- PROMPT -
Down to the last word, output the records below, skipping any images.

Start of RECORDS SUPPLIED

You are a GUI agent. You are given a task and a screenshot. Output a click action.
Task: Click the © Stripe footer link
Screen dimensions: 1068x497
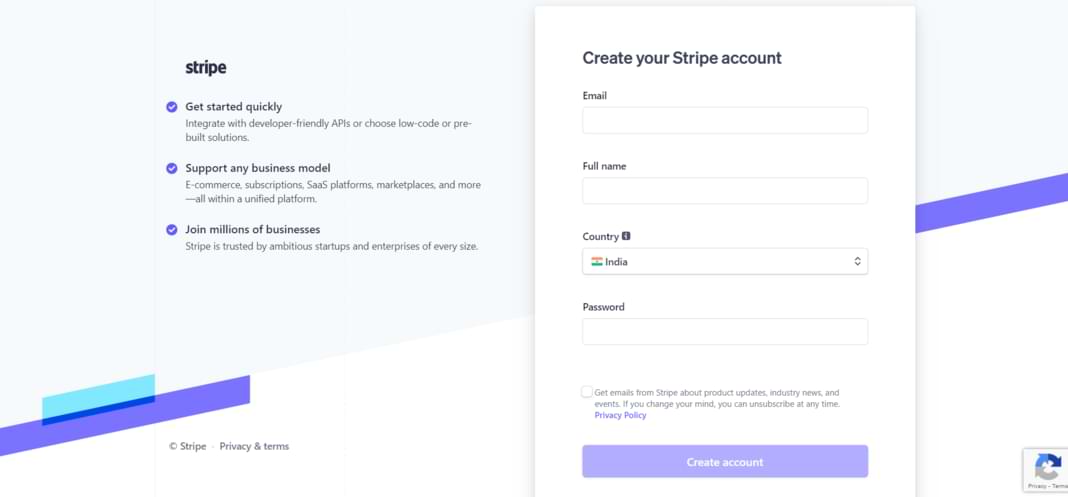coord(187,447)
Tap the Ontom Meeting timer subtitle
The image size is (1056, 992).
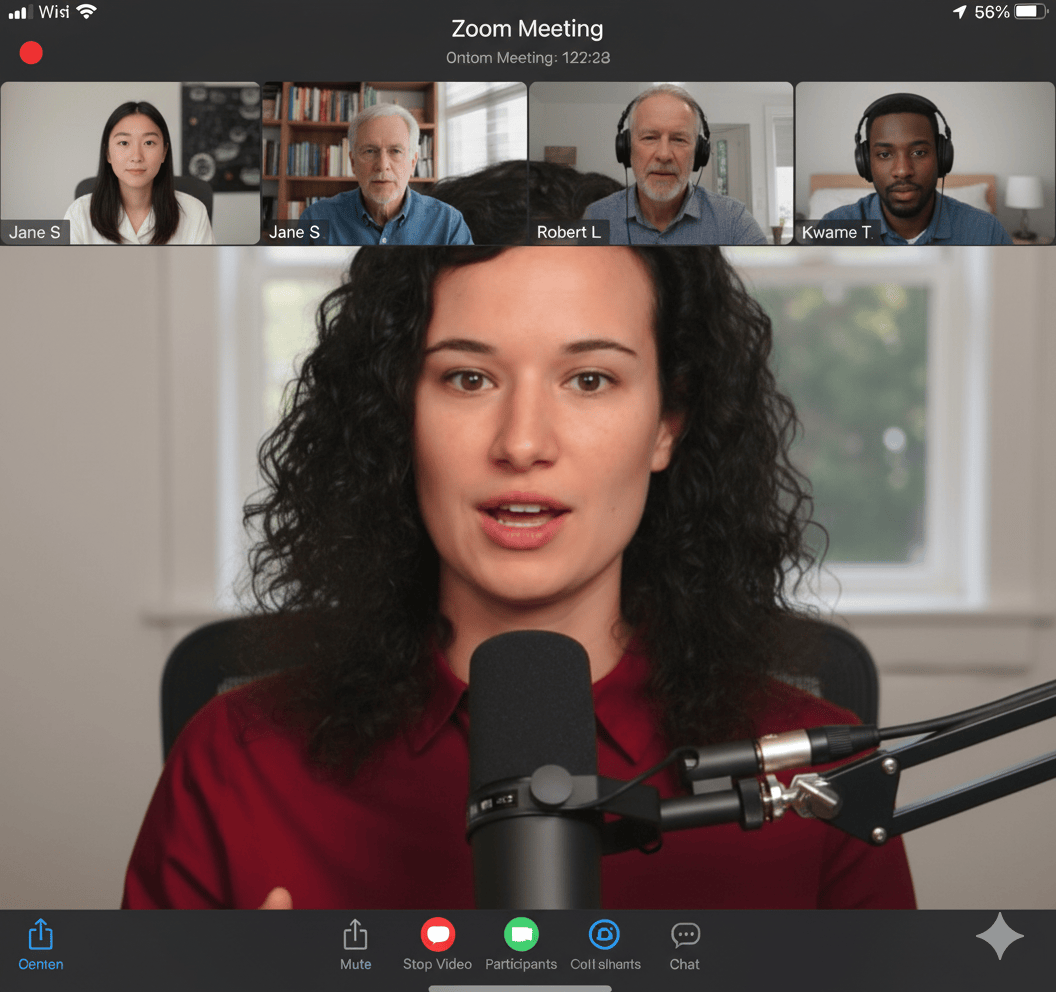point(527,58)
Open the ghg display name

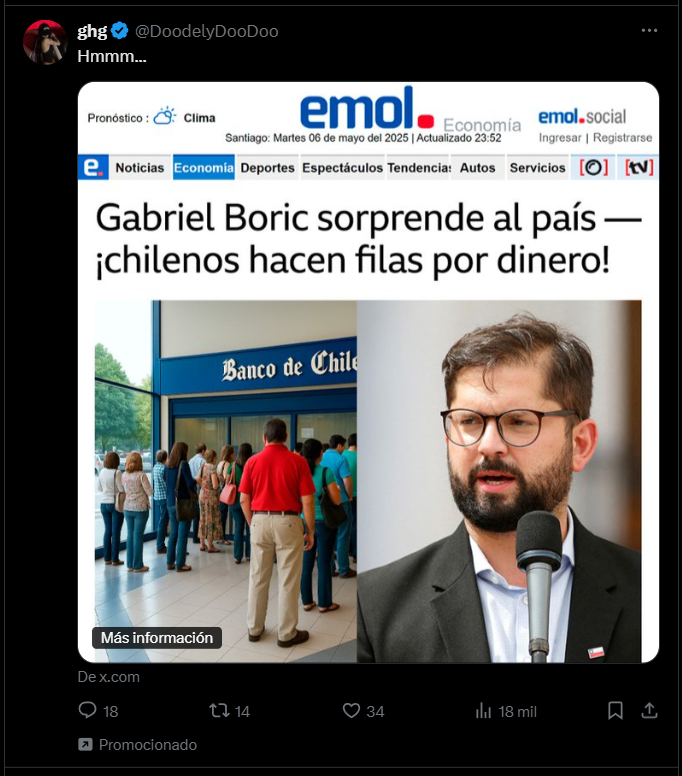tap(92, 31)
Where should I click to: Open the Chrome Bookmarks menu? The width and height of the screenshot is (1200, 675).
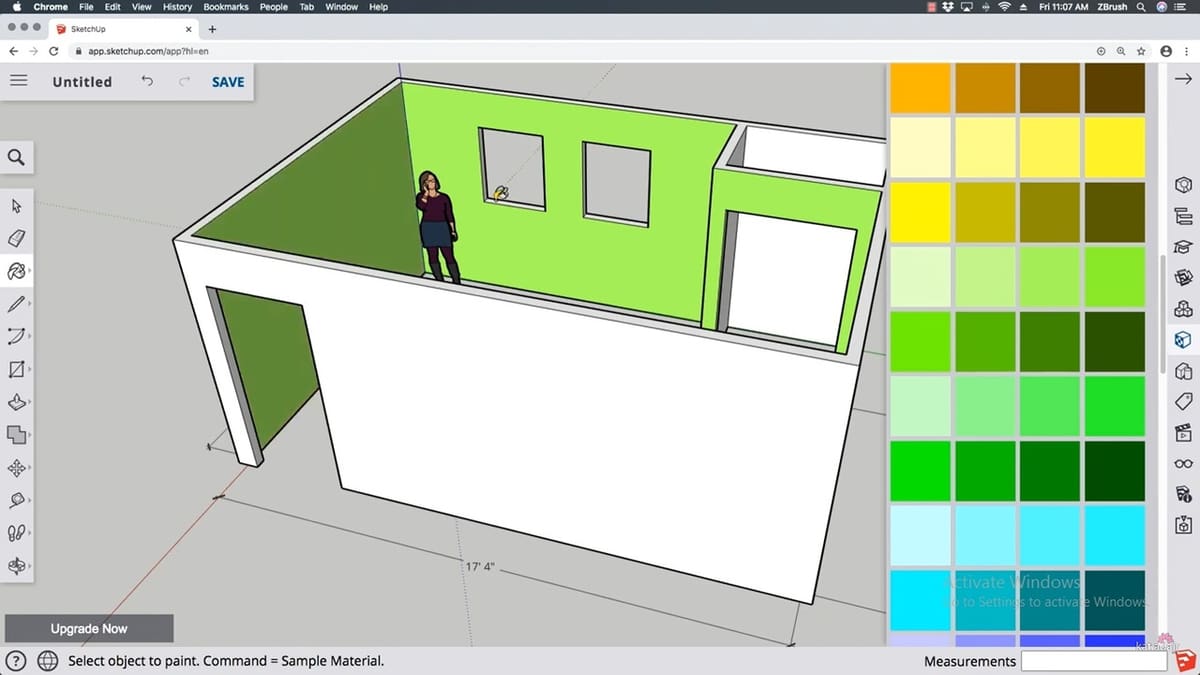click(x=225, y=6)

End of RECORDS SUPPLIED

- FINISHED EXERCISE -
You are a GUI agent. You are given a task and a screenshot. Output a click action.
Task: Click the © Stripe footer link
Screen dimensions: 1068x497
coord(187,447)
Tap the Ontom Meeting timer subtitle
The image size is (1056, 992).
point(527,58)
Open the ghg display name

tap(92, 31)
Where should I click to: Open the Chrome Bookmarks menu? The width and height of the screenshot is (1200, 675).
click(x=225, y=6)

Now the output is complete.